Friday, June 21, started like any other day for ____ ____. The Shippensburg, Pennsylvania, resident finished his overnight shift at a food-packaging plant and stopped for breakfast around 7 a.m. before making his way home.
While driving through town, ____, 22, saw a girl who he thought was a friend of his younger sister. Rain appeared imminent to ____ and there was a slight drizzle, so he stopped to ask if she needed a ride. When he pulled up beside the girl, he realized that she wasn’t his sister’s friend but asked her if she needed a ride anyway.
“She said, ‘No,’ and I told her to be careful and drove home,” ____ told The Appeal. He went home to take a nap.
By the end of the day, he became the prime suspect in what police described as an attempted child abduction. …
Later that day Hinkle charged ____ with one count of felony luring a child into a motor vehicle.

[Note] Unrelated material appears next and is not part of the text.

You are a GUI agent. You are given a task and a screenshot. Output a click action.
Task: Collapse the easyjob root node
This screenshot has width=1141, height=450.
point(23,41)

If convicted, ____ would most likely face incarceration in the county jail and he would have to register as a sex offender for 15 years. Full Article
So every parent who picks up their child from school could potentially be charged with “Luring a child into a motor vehicle” then, huh? What a ridiculous law!
Wow, what a nightmare! “The law is the law” is one of the worst excuses law enforcement can make.
Next time someone says, “Why aren’t people helping each other? What’s wrong with decency in this world?”, just point them to this article. Why risk helping anyone when laws like this can destroy your life?
“According to the Polly Klaas Foundation, only about 100 children nationally are kidnapped in a stereotypical stranger abduction each year. The majority of child abductions are committed by people the child knows, like a family member in the midst of a custody dispute.”
Oh no. The charade of endless child sex trafficking, abductions, rapes by strangers, “sex offender monsters” and other Pure BS hysteria has all crumbled apart from one factual sentence.